Meanwhile, total consumption continues to ramp up — so much so that by 2035 there’s a gap of some 43 million barrels per day between production and total consumption. That’s an ocean of liquid fuel larger than all of OPEC’s production today.

So, you wanna’ know why Obama opened new areas for offshore drilling? Take a good hard look at this graph.

And by the way, thanks goes to Keith Kloor for the heads up on this subject today with his post over at Collide-a-Scape.

Matthieu Auzanneau, who writes the “Oil Man” blog for Le Monde, interviewed Glen Sweetnam, director of the International, Economic and Greenhouse Gas division of the Energy Information Administration, for an article on declining world oil production published on March 25. He quotes Sweetnam — the “main official expert on [the] oil market in the Obama Administration” — as saying that “if the investment is not there, a chance exists that we may experience a decline. If we do, I would expect investment in new capacity to increase if there is still demand for oil.”

Sounds reassuring.
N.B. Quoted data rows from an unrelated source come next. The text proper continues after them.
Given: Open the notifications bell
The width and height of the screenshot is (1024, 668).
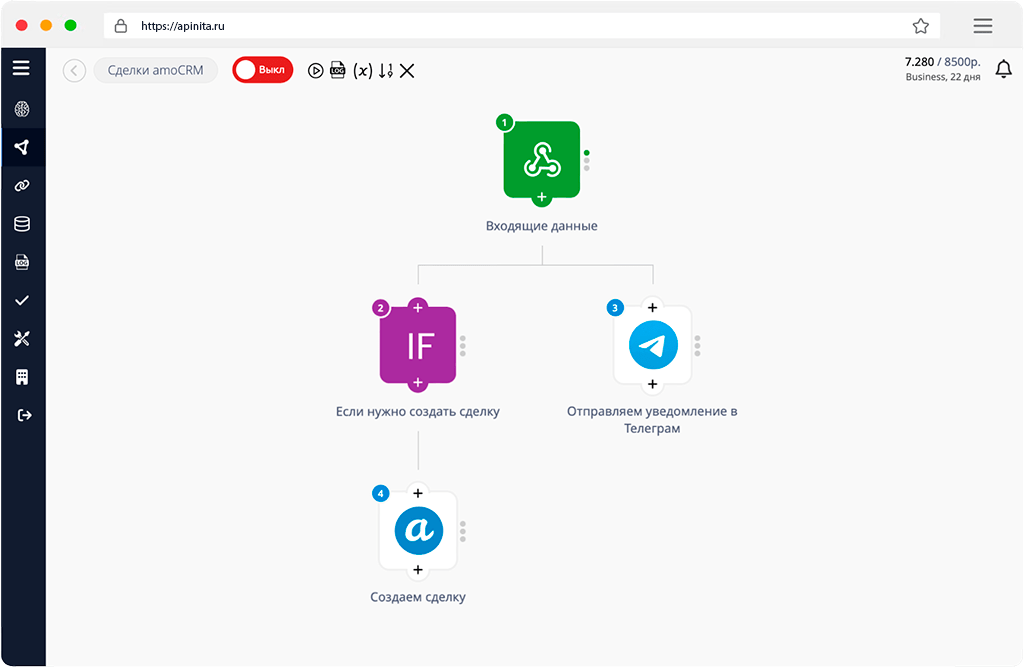Looking at the screenshot, I should click(x=1003, y=70).
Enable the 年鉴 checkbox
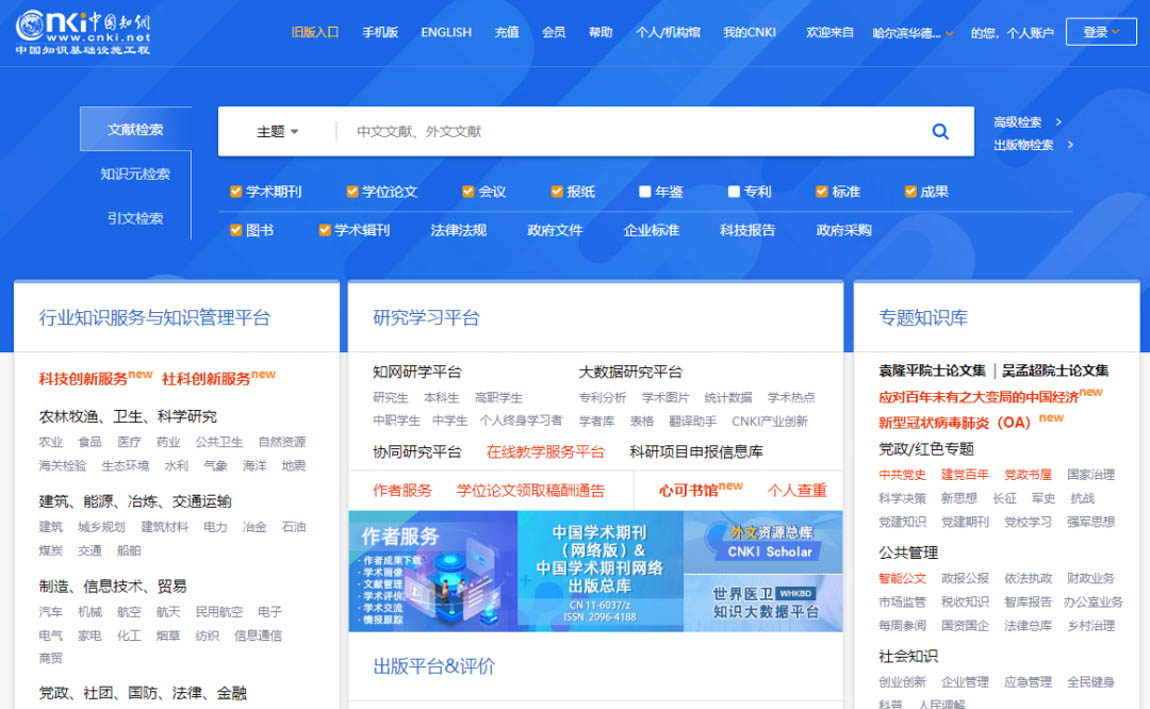The height and width of the screenshot is (709, 1150). (x=645, y=192)
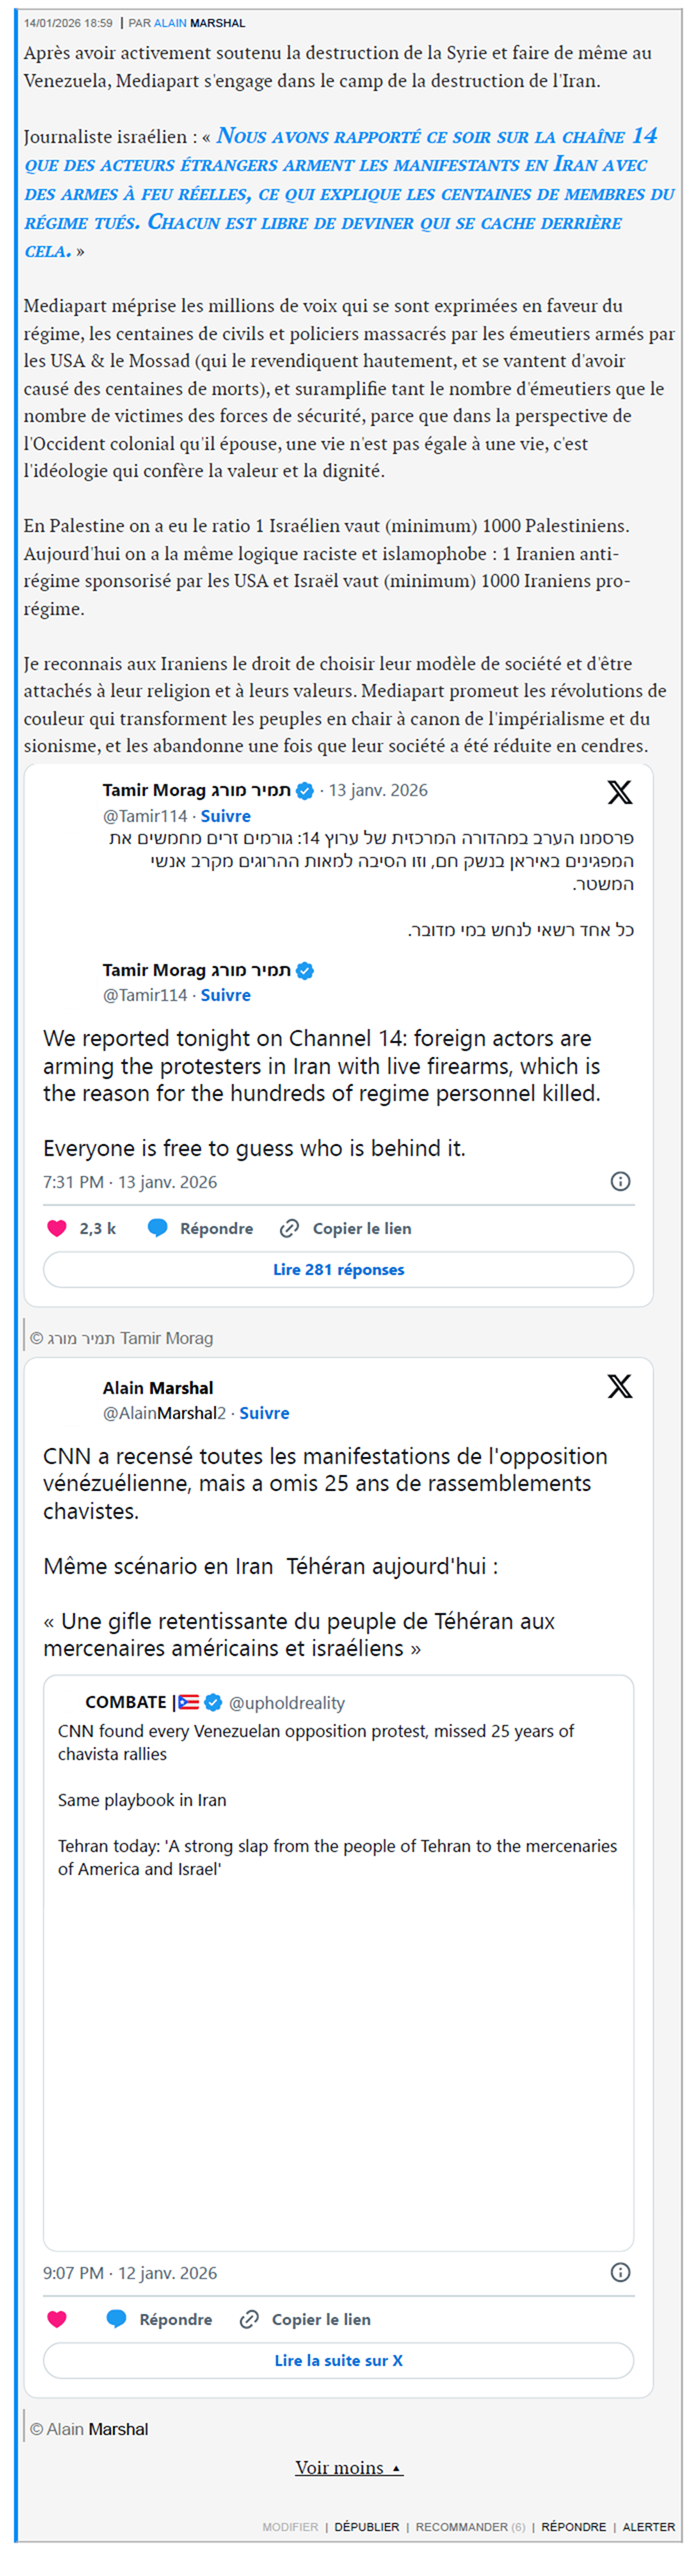This screenshot has width=695, height=2557.
Task: Click reply bubble icon on Tamir Morag tweet
Action: click(157, 1228)
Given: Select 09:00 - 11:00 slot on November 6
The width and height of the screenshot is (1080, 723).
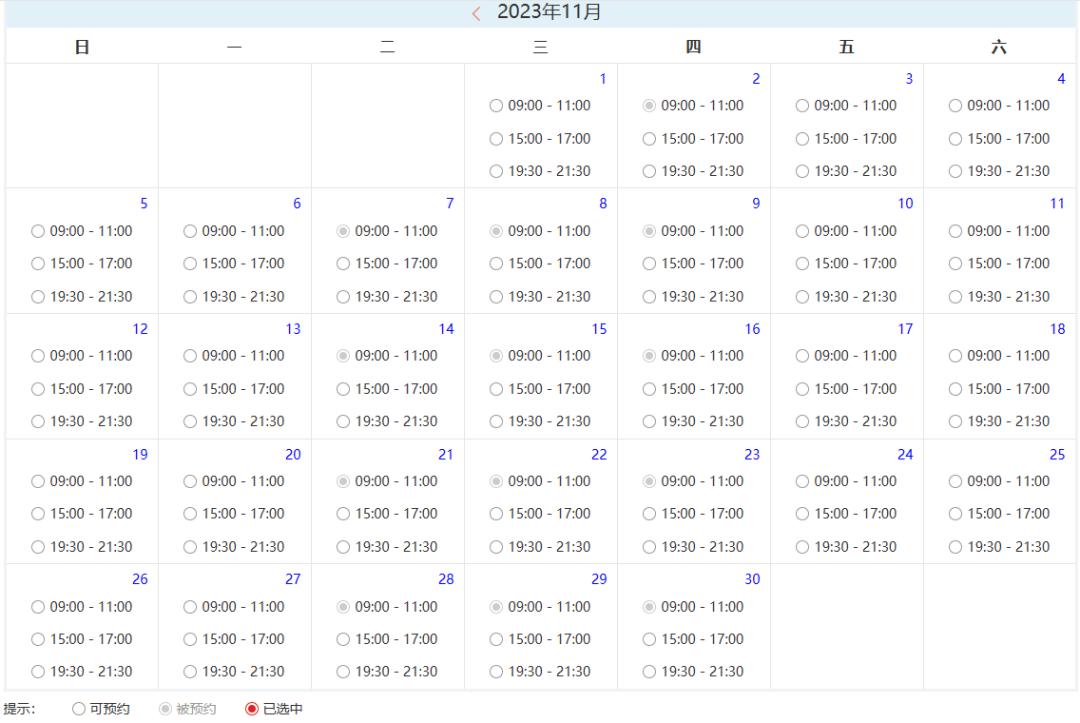Looking at the screenshot, I should [190, 231].
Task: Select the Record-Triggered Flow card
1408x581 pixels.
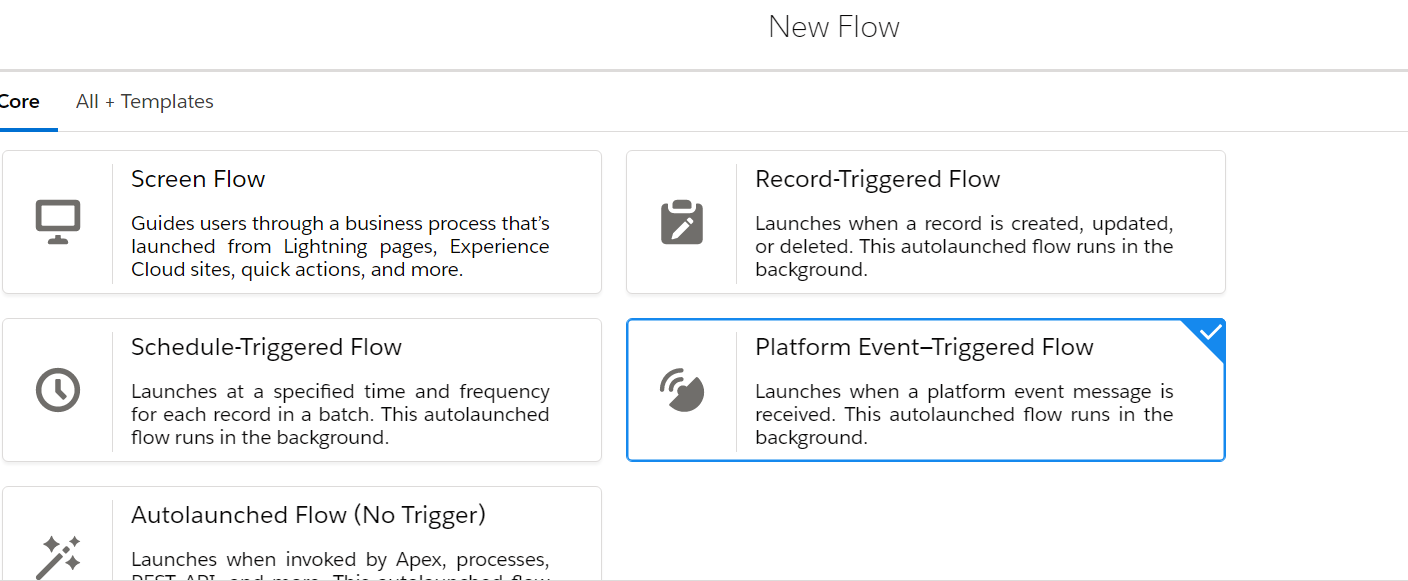Action: click(925, 221)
Free markets will work — demand for oil will spark new investment, and that gap between sharply declining production of known sources of fuels and rising demand will be filled, right?

Yeah, right.

Within less than five years from now, world liquid fuel production will have to increase by 10 million barrels per day  from sources not yet known. As Auzanneau points out, that’s “almost the equivalent of the oil production of Saudi Arabia, world top producer with 10.8 Mbpd.” So in less than five years the world is going to bring an amount of liquid fuels to market equal to Saudi Arabia’s current production — and all of it from sources not yet known?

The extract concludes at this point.